I think you should decide for yourself what you should be doing.Dan Honeycutt wrote:Hi All,
I'm working on a book making utility. My general idea is:
(1) Feed it a pgn file or files of decent quality to obtain moves and win/loss statistics for the various positions.
(2) Use an engine to evaluate each book position for some specified time. Of course this could take days for a book of any size but, hey, it's a one-shot deal.
(3) Assign a score to each move based on the win/loss percentage and the engine evaluation. Popularity could also be a factor. The move score would determine the probability that a move is selected.
I don't know squat about book making. Does what I'm doing make sense? What else should I be doing? Any and all comments are welcome.
Best
Dan H.
I'm storing the book as a CSV file. One line per position+move + additional data such as distance from root, path errors and such.
On Unix you can do a fast lookup with the 'look' command. (on Ubuntu 'look -b'). It is faster than the 0.1 second minmove time of servers anyway.
During book updating I load the graph into memory. Memory is cheap. My book contains approximately 2.5M positions.
I have started with the 1M most frequently occurring positions from PGN collections. Each position is evaluated by a deep search. Moves that lead to other nodes in the graph are excluded from this search, otherwise you can't back propagate the values properly.
The graph is mini-maxed, and path errors are calculated for each side.
(An path error is the cumulative error from root to node. It is useful to keep them separated by color. If there are many paths leading to the same position, you can normalize on the smallest combined error).
I play moves as long as the path error for the engine doesn't exceed 0.1 pawns.

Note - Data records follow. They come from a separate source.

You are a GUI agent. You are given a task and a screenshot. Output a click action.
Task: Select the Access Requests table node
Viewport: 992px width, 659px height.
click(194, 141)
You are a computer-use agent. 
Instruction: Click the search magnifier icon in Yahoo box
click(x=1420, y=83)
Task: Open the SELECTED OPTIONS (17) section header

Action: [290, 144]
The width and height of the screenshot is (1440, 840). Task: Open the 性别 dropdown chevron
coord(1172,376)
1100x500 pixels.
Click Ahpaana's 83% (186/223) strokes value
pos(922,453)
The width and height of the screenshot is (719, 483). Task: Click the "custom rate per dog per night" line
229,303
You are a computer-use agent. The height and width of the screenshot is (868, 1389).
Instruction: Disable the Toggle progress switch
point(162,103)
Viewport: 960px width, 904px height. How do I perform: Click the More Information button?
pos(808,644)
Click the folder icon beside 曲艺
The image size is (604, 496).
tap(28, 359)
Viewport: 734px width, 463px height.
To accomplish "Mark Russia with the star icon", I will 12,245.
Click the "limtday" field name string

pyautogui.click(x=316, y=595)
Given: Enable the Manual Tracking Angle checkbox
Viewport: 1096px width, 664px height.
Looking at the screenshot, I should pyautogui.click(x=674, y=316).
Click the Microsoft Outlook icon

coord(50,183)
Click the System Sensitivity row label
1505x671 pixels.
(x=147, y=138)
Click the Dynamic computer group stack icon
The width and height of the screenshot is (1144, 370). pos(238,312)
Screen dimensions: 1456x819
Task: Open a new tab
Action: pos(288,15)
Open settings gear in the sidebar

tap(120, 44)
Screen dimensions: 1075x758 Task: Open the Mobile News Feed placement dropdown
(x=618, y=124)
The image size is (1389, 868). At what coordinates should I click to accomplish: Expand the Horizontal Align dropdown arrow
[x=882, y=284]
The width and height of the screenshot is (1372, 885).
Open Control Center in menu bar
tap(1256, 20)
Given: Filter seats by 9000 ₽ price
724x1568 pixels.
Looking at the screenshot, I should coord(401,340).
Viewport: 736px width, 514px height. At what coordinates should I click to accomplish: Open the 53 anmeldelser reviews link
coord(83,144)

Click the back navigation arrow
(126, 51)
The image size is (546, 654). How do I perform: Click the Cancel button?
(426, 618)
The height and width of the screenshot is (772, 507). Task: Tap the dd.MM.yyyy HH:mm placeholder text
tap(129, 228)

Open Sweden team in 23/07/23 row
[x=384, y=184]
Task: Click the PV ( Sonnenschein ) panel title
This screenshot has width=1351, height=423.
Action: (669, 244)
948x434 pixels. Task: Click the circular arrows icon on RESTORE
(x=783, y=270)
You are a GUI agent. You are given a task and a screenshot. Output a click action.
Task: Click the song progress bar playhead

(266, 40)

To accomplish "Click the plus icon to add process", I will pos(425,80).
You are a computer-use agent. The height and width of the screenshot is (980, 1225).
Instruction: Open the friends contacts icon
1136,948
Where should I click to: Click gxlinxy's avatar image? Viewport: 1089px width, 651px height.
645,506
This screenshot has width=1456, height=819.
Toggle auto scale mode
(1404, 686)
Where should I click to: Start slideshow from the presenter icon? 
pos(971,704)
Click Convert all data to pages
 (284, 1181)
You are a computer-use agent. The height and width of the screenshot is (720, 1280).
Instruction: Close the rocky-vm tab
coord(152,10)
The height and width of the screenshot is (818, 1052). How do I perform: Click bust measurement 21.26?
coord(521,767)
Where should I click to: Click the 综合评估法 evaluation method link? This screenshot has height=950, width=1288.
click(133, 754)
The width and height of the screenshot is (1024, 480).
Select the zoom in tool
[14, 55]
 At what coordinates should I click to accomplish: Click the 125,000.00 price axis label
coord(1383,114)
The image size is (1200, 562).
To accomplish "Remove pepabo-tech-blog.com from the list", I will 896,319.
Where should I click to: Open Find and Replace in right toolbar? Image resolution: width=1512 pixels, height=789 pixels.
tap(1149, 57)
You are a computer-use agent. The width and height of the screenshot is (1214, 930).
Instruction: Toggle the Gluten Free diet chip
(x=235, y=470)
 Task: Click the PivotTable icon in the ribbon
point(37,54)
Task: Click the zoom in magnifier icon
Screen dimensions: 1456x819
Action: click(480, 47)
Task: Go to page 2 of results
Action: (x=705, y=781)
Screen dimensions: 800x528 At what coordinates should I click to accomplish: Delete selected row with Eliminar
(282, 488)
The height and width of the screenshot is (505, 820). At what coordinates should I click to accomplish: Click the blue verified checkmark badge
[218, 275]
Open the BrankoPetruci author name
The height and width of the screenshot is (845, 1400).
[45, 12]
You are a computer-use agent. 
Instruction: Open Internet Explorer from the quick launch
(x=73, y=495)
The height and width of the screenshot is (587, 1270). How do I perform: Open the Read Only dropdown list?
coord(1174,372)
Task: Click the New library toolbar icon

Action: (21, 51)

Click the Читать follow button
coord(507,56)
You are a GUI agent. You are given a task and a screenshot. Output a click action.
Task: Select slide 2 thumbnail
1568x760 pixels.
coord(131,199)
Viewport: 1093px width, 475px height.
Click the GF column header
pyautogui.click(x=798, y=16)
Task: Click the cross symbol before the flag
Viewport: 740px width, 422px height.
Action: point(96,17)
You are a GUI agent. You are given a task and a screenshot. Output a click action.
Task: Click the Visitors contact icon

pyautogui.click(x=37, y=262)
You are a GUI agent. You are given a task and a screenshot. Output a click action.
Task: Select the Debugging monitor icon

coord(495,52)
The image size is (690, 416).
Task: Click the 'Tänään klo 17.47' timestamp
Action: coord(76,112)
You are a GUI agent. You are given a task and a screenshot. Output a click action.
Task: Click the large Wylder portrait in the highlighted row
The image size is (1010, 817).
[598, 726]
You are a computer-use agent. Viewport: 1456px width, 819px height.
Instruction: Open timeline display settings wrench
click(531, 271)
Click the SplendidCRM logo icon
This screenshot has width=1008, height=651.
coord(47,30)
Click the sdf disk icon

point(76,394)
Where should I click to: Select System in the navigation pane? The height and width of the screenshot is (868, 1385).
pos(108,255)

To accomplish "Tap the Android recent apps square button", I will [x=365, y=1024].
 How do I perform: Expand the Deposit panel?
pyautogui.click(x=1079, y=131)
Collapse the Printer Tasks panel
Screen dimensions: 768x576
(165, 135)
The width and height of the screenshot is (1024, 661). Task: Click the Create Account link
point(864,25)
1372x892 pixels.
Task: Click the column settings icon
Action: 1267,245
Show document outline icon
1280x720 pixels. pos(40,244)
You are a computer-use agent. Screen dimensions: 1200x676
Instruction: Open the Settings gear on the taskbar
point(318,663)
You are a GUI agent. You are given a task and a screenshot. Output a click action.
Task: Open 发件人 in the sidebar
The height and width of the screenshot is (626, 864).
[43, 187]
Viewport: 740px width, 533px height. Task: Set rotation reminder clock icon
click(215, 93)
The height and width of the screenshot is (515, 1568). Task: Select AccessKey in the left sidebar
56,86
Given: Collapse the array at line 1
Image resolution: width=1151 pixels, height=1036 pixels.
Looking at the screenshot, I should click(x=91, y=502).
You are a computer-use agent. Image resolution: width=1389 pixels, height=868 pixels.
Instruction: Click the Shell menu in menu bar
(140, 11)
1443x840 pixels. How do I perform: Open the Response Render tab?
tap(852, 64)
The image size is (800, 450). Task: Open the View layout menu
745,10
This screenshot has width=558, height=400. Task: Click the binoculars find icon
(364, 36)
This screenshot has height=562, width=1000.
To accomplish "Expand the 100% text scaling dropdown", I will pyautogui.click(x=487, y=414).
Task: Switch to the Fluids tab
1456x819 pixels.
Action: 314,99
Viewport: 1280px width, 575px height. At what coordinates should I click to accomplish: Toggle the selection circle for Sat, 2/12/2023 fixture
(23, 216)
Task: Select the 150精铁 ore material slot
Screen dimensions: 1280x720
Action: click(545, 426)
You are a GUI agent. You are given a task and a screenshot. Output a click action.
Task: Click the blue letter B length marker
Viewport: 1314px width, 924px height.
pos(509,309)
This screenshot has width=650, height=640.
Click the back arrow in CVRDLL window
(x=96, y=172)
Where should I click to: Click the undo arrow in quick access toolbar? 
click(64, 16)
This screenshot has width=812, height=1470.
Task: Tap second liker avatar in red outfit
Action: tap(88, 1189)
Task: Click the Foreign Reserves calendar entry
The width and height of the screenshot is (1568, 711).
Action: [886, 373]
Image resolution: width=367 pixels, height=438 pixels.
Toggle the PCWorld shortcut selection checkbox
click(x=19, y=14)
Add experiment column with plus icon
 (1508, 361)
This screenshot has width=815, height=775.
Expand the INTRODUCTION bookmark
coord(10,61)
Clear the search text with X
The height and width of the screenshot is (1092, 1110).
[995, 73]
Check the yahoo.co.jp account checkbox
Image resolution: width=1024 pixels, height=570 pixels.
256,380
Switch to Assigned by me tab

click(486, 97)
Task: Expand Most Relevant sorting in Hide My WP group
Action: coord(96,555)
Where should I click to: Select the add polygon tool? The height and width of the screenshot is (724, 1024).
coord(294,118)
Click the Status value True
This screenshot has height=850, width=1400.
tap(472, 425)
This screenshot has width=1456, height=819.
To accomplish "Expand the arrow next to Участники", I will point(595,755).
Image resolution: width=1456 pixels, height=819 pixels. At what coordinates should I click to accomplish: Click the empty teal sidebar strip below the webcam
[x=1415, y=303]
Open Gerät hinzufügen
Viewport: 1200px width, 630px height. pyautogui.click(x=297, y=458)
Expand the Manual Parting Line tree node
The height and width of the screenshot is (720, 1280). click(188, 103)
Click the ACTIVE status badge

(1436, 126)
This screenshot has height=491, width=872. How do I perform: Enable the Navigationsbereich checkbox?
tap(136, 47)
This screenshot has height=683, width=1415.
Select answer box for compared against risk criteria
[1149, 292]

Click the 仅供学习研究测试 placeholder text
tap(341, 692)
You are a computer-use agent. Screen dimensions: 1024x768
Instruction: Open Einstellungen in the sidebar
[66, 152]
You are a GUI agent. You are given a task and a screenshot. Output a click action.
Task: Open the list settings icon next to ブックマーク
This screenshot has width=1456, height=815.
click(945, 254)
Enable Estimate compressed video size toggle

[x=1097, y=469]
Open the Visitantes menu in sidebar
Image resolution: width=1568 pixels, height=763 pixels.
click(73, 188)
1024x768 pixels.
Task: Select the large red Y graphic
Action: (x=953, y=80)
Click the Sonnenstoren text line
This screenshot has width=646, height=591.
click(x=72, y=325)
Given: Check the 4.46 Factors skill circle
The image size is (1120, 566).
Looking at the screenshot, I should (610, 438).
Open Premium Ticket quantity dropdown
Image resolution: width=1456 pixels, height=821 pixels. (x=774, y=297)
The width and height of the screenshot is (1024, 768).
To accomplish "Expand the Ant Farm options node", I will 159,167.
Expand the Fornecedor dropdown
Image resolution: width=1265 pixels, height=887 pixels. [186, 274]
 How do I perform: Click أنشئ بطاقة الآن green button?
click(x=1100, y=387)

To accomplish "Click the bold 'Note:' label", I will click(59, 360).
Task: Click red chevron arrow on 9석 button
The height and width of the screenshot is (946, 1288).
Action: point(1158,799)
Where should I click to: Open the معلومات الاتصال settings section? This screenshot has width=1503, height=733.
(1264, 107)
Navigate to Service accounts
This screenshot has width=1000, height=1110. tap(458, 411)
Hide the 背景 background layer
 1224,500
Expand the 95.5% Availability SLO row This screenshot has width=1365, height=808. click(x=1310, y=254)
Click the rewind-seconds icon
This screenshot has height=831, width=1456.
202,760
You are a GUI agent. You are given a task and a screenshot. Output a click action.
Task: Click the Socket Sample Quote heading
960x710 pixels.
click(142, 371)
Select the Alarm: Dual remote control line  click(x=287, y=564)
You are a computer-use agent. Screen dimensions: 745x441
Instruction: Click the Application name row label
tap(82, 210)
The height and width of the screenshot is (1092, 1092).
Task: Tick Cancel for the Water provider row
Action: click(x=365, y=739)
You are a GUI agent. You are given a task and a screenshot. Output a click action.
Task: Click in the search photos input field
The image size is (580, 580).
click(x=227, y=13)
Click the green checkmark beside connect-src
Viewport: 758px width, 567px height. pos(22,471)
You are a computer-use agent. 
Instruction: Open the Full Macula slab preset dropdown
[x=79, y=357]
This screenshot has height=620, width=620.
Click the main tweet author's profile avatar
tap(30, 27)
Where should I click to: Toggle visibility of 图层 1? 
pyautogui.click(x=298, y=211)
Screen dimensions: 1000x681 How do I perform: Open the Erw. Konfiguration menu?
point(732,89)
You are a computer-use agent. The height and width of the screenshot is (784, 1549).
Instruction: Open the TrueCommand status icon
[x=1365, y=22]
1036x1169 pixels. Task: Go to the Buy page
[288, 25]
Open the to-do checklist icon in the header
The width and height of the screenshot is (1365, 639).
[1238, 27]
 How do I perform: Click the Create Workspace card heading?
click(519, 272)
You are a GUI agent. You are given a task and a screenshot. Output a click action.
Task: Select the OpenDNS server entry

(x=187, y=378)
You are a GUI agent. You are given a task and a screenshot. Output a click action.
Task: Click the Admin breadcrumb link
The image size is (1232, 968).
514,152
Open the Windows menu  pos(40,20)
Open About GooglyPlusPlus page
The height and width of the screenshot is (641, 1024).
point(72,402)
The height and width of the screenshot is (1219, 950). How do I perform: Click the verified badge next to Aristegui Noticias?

All positions in the graph where one side's path error is below this 0.1 pawn are considered 'repertoire': positions that can occur in games.
I extend the book continuously with:
1. Actually played lines until the program got into a lost position
2. Lines from general PGN games where one side plays the computer's repertoire and ends up in a bad position. These games are filtered for blunders.
3. Drop-out expansion from repertoire nodes, with the provision that I extend one move at a time (not all of them as in classical drop-out expansion)
4. Moves played in PGN games more than 3 times from repertoire positions.
Note that in none of these steps I ever use the PGN "Result" tags, always the engine's own judgment.
The book grown this way is needed to dampen the engine's eagerness to play into gambits. Without book it will do that too easily. With deeper analyses and experience they get weeded out.
This updating is a continuous effort. The machine which plays on FICS and ICC has background processes for this. Since I don't want these processes to take any CPU time away from when the engine is playing, I schedule them with 'idprio' (the counterpart of 'rtprio'), which unfortunately is not available on Linux.
I have not observed any I/O issues. The whole effort is nicely CPU bound.